The built-in dev tools is the key thing. If there was no way for the client to manipulate things, it wouldn't be too far off from other local apps. Reversing is always going to be a threat vector, but the low bar to entry of using the dev tools makes it a non-starter for me.
If using Ghirdra was as simple as using the dev tools, the software industry would collapse.
The built in dev tools are fundamental to an open web. If you don't want someone to look at something in their own possession then don't send it to them in the first place. Obfuscating it is rude and is false security anyway.
The grand rule is don't trust the client. People break this rule and then try to paper over it with obfuscation, blame, and tightening their control.
That's not what I said nor meant, but sure, jump to that conclusion.
You wouldn't run a shopping cart app where the item counts and totals were calculated client-side. You get the item id and quantity, and have the server do that. Just like if you were censoring something, you wouldn't send the client the unredacted data and then let the UI make the edits.
No obfuscation is needed for any of that. Open web has nothing to do with any of this
That just feels like a "you're holding it wrong" type of thing, especially seeing how JS is held in such high regard for its floating point math accuracy.
Jesus, you sound like the X11 fanatics I used to debate with about NeWS, long before anyone had envisioned Google Maps or coined the term AJAX for what we'd been doing with PostScript since the 1980's.
The NeWS window system was like AJAX, but with: 1) PostScript code instead of JavaScript code 2) PostScript graphics instead of DHTML graphics, and 3) PostScript data instead of XML data.
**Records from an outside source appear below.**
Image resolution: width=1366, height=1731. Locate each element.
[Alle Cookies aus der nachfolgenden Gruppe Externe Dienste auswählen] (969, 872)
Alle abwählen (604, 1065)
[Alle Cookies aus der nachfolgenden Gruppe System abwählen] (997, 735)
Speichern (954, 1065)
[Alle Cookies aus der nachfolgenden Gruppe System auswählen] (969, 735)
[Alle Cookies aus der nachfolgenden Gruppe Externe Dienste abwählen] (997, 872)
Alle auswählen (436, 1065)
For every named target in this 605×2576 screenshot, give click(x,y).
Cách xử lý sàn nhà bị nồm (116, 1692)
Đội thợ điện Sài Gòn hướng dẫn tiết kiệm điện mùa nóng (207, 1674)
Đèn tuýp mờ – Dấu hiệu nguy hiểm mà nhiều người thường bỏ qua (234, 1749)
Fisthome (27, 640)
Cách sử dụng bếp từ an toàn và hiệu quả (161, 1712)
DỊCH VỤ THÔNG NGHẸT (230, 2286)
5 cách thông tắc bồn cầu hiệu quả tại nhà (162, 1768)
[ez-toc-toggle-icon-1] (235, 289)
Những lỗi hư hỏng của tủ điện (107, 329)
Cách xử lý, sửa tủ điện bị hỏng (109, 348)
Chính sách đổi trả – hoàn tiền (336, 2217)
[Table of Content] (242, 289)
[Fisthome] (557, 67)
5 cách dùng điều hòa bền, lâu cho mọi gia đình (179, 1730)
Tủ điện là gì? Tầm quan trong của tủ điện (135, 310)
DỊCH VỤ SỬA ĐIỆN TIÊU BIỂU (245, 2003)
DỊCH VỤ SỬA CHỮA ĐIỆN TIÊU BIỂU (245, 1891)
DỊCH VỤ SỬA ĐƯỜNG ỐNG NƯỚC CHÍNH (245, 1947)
PizzaTool was a NeWS front-end entirely written in PostScript for ordering pizzas, that had a price optimizer which would immediately figure out the least expensive combination of pizza style + extra toppings for the pizza you wanted. (i.e. ordering an "Tony's Gourmet + Clams" was less expensive than ordering a plain pizza plus all the individual toppings.)
Of course the untrusted front-end client side user input was sent via FAX to the back-end "server side" humans at Tony & Alba's Pizza, who validated the input before making the pizza, because performing input validation and price calculation and optimization in the back end end via FAX would have been terribly inefficient. (This was in 1990, long before every pizzaria was on the internet, and you could order pizzas online, kids!)
Computers and networks are fast enough (especially now 35 years later) that it's ok to perform input validation twice, once in the front-end to make the user experience tolerably fast, and again in the back-end to prevent fraud. This is not rocket science, nor a new idea! It also helps if the client and server are implemented in the same language (i.e. JavaScript today), so you can use the exact same code and data for modeling and validation on both ends.
If using Ghirdra was as simple as using the dev tools, the software industry would collapse.